| How does it cut the next generation off at the knees? You are asking those who work hard to avail a certain standard of life to be altruistic? How is this logical? Why do you think someone would work 10-12-14 hours a day? Spend 2 hours commuting..take no vacations..take enormous risks with low pay for a start up to maybe hit the big leagues? They are risk takers. Risk takers and A types are not altruistic. And yet..these are the people who made Bay Area desirable. And immigrants. These are people who were so unhappy with their native countries(not coincidentally, in the Bay Area..this is majority from high population countries) that they were willing to double down and work hard and deal with immigration and leave family, language and culture behind to start a new life in a strange country. You are asking these immigrants to say YES IN MY BACKYARD? Do you see the irony and/or the humour in that expectation? If one wants someone to unclench their fists and give up something, then there has to be an incentive for them to do it. You are looking for altruism amongst the crushed middle class. What do they get back in return? Convert NIMBYs with community benefits or better roads or recreational spots in the city or better schools or just about anything that would make their quality of life better.
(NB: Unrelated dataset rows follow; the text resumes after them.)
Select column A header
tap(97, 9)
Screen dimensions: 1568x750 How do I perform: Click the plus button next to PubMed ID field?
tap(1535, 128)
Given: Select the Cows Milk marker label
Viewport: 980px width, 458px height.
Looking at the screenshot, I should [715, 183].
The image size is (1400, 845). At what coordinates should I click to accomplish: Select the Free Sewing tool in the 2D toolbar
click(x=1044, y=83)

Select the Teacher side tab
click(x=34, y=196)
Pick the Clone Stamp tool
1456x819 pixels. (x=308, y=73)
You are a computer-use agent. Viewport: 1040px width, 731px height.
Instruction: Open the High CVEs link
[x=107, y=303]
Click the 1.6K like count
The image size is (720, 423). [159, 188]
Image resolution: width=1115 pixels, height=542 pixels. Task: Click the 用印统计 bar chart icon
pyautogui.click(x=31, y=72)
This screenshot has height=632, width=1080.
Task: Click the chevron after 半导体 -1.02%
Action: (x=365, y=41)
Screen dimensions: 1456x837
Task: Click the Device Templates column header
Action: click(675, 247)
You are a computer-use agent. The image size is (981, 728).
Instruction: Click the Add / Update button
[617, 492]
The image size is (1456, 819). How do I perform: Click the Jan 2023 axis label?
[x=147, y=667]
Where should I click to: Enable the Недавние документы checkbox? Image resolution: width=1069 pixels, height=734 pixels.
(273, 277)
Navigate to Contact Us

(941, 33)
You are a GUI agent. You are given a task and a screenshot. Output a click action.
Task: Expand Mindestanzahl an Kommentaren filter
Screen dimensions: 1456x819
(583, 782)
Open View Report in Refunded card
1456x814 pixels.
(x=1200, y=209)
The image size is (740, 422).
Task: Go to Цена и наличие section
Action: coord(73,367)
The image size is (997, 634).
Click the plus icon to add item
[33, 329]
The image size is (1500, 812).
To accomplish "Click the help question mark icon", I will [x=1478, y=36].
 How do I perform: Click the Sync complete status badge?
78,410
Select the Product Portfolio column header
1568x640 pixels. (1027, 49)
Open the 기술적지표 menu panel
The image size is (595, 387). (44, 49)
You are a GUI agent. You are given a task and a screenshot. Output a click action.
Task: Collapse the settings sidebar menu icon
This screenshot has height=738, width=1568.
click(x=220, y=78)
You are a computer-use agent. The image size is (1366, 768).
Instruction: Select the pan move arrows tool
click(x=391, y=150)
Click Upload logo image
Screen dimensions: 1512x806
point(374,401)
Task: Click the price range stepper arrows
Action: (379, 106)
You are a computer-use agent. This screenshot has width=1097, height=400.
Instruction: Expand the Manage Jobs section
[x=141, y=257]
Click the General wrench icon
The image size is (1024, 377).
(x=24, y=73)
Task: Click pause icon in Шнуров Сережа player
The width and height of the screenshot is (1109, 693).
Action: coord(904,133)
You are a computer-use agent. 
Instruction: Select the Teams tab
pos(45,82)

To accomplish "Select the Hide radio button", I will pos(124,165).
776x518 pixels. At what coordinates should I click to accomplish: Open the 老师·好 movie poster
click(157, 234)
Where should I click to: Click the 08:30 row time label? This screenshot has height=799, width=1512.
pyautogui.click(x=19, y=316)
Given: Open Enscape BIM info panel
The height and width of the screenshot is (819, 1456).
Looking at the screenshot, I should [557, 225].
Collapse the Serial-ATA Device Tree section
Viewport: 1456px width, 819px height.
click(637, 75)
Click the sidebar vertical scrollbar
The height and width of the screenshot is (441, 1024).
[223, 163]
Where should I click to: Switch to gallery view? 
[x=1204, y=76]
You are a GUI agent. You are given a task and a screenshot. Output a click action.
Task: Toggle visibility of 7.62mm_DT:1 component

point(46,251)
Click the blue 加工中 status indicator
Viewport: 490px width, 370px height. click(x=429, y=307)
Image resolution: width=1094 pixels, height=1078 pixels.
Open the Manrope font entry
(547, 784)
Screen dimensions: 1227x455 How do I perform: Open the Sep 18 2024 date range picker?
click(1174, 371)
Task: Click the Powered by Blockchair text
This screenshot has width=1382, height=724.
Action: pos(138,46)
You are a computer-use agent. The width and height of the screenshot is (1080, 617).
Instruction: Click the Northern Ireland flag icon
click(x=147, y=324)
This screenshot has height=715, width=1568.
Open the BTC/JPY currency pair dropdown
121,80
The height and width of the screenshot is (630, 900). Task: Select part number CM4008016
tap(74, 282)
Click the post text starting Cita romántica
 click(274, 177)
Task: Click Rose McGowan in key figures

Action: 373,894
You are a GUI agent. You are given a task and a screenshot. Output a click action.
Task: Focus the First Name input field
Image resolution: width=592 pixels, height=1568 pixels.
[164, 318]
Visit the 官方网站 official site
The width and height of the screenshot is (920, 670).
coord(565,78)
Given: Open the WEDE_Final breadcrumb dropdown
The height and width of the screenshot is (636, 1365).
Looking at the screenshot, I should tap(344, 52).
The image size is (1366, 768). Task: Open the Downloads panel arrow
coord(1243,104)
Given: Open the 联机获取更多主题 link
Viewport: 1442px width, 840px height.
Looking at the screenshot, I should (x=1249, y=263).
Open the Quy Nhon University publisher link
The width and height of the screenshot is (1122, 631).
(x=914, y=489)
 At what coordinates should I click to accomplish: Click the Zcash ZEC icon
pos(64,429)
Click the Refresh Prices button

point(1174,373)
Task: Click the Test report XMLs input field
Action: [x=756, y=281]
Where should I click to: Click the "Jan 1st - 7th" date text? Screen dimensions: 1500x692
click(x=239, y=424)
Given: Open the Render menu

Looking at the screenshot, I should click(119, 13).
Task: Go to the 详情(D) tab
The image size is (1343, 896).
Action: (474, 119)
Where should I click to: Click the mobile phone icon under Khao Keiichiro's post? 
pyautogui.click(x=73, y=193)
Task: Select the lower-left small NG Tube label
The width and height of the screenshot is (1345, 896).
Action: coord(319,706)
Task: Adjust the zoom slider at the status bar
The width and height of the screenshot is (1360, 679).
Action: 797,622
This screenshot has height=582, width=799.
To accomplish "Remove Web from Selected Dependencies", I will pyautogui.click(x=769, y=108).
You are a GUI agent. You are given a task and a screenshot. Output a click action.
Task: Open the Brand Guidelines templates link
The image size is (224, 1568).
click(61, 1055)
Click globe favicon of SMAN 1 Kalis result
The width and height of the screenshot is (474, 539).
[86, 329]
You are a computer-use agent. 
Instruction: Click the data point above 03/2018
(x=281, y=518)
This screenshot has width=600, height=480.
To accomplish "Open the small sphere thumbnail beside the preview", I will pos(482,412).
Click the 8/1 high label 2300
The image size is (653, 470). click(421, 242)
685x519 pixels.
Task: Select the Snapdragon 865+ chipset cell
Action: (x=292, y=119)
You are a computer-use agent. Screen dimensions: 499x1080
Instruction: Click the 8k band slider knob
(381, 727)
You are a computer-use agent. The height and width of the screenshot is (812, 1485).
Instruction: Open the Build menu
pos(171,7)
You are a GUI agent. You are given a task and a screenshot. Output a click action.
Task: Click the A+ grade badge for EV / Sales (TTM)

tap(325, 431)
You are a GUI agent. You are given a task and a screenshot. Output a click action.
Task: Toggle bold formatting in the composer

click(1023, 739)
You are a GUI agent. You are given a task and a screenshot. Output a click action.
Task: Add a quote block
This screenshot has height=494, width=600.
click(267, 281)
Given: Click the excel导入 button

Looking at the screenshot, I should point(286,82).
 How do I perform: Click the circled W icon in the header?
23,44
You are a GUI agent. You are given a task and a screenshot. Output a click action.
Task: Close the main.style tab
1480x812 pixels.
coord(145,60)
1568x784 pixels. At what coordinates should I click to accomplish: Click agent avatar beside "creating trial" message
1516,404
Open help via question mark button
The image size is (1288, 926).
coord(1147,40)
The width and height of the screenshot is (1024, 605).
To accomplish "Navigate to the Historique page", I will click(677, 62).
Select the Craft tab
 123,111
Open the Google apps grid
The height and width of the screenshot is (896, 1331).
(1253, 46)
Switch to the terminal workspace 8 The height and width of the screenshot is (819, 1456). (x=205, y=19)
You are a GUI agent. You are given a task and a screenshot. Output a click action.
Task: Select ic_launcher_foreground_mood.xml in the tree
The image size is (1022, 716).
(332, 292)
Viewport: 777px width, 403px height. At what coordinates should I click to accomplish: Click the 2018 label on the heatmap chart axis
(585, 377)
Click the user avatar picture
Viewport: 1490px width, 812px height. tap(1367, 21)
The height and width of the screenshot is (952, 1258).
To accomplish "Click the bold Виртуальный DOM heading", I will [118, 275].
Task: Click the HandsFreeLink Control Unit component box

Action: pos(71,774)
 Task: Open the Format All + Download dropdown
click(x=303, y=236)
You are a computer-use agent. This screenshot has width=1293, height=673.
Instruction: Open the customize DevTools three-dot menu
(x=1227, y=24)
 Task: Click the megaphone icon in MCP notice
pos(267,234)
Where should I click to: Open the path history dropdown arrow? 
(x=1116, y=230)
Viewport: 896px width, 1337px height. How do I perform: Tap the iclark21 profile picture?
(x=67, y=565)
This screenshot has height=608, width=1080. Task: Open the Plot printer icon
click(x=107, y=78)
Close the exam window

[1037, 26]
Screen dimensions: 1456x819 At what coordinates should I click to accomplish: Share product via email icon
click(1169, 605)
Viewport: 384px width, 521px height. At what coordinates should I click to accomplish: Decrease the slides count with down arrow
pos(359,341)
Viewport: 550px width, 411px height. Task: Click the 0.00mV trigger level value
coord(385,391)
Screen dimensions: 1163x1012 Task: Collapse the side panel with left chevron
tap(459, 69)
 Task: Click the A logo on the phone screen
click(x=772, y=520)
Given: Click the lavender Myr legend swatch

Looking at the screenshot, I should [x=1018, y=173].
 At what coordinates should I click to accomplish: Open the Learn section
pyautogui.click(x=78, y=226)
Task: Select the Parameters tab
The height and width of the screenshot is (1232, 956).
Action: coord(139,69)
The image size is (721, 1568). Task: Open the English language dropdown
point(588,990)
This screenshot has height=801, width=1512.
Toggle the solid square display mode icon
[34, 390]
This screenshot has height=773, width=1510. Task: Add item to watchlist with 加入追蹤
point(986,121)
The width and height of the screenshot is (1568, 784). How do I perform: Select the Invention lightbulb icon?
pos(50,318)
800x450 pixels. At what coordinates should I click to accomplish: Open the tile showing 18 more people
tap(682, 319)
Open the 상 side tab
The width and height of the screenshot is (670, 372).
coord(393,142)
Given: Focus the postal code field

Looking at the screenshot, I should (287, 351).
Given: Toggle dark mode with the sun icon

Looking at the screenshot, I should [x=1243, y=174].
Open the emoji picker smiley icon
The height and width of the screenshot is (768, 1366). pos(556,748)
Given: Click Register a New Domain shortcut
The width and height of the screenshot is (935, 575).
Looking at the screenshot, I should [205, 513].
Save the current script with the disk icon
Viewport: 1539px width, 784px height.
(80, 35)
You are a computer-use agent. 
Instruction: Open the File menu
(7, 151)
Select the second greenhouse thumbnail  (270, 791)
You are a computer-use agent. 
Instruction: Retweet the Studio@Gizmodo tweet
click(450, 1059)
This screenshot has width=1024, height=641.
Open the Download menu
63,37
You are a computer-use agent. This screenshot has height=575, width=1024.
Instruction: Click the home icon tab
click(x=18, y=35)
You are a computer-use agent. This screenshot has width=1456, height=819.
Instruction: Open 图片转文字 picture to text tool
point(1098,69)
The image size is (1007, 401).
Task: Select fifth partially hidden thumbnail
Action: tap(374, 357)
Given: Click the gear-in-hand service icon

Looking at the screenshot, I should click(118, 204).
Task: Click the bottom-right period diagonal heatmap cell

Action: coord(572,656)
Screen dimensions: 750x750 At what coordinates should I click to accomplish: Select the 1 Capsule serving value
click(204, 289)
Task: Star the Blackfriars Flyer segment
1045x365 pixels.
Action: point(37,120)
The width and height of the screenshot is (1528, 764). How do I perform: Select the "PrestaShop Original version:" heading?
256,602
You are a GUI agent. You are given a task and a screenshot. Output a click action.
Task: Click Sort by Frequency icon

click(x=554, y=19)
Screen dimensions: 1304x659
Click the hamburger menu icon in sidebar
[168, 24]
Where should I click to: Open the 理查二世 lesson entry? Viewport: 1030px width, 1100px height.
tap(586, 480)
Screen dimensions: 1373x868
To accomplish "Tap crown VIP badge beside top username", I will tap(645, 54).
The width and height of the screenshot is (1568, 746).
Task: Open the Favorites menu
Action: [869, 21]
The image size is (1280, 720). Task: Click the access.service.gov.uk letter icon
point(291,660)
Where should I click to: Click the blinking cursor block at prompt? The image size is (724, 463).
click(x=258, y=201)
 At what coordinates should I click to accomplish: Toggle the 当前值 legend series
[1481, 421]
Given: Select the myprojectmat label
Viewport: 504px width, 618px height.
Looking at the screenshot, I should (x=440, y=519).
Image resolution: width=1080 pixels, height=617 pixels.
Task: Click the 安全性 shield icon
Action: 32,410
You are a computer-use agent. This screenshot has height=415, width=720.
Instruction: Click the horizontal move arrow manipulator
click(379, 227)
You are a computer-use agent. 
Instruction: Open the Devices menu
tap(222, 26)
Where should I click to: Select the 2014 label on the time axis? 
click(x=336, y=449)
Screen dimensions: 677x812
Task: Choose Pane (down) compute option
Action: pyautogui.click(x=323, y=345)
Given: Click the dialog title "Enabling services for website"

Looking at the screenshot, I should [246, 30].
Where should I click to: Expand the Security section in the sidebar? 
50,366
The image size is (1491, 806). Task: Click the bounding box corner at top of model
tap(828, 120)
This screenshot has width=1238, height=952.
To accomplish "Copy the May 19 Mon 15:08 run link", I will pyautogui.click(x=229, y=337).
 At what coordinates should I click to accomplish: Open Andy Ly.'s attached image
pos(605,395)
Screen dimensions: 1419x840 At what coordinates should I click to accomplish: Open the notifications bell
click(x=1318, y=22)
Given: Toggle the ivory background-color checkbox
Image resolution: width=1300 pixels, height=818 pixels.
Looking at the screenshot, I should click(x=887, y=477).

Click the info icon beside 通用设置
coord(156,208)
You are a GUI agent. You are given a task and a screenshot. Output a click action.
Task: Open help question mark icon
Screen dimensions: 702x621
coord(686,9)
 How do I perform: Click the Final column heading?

What kind of negotiation is it to ask someone to sacrifice their deeply held beliefs and fond desires for the promise of WORSENING quality of life? How will this tactic even work? |
Building new housing and modifying existing housing costs several orders of magnitude more than it did a half century ago.
Why do you think someone would work 10-12-14 hours a day?
My wife works like that. She's definitely a type A. She's also an immigrant.
They are risk takers. Risk takers and A types are not altruistic.
Calling leaving room for young people to make their way, "altruism?" Arranging society to allow for the next generation is "Altruism!?" Sorry, but that's just good governance. When a society transforms, such that about the only people who can gracefully afford being 20-something newlyweds are 40-something professionals, that society has become truly ossified. In most times and places throughout history, there are places where young lower and working class people can be thrifty and make their way. It's disappearing from a lot of California.
You are asking these immigrants to say YES IN MY BACKYARD? Do you see the irony and/or the humour in that expectation?
My parents are immigrants and my wife is an immigrant. If one cares about the next generation, if one cares about upward social mobility, then "yes in my backyard" is the answer.
We went to a real estate meetup of my wife's alma mater. There was a young man who was with a project building shipping container mother-in-law units, with the goal of increasing density and reducing the cost of housing. Literally, "yes in my backyard" manifested in actual hardware.